NI and Your State Pension
Every year you earn above the Lower Earnings Limit (£6,396 in 2025-26) counts as a qualifying year for the State Pension. You need:
- 35 qualifying years for the full new State Pension (£221.20/week in 2025-26)
- 10 qualifying years minimum to receive any State Pension
- Years where you received NI credits (e.g., while claiming Child Benefit, Carer's Allowance, or certain benefits) also count
You can check your State Pension forecast on the government's Check Your State Pension service at gov.uk. Gaps in your NI record can be voluntarily filled by paying Class 3 voluntary NI contributions (£17.45/week for 2025-26).
Frequently Asked Questions
What is the NI rate for employees in 2025-26?
8% on earnings between £12,570 and £50,270, and 2% on earnings above £50,270.
What is the employer NI rate for 2025-26?

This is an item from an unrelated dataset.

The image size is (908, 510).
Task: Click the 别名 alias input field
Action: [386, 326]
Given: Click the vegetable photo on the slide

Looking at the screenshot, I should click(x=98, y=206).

15% on earnings above £5,000 per year per employee (up from 13.8% from April 2025).
Do you pay NI on pension contributions?
Salary sacrifice pension contributions reduce your NI-able pay so you pay less NI. Direct employee pension contributions don't reduce NI — only salary sacrifice does.
When do you stop paying National Insurance?
You stop paying employee NI at State Pension age (currently 66). Employers continue paying regardless of the employee's age.
Does NI count towards the State Pension?
Yes. 35 qualifying years of NI contributions or credits gives you the full new State Pension of £221.20/week in 2025-26.
What is the NI primary threshold 2025-26?
£12,570 per year — aligned with the personal allowance. No employee NI is payable on earnings below this level.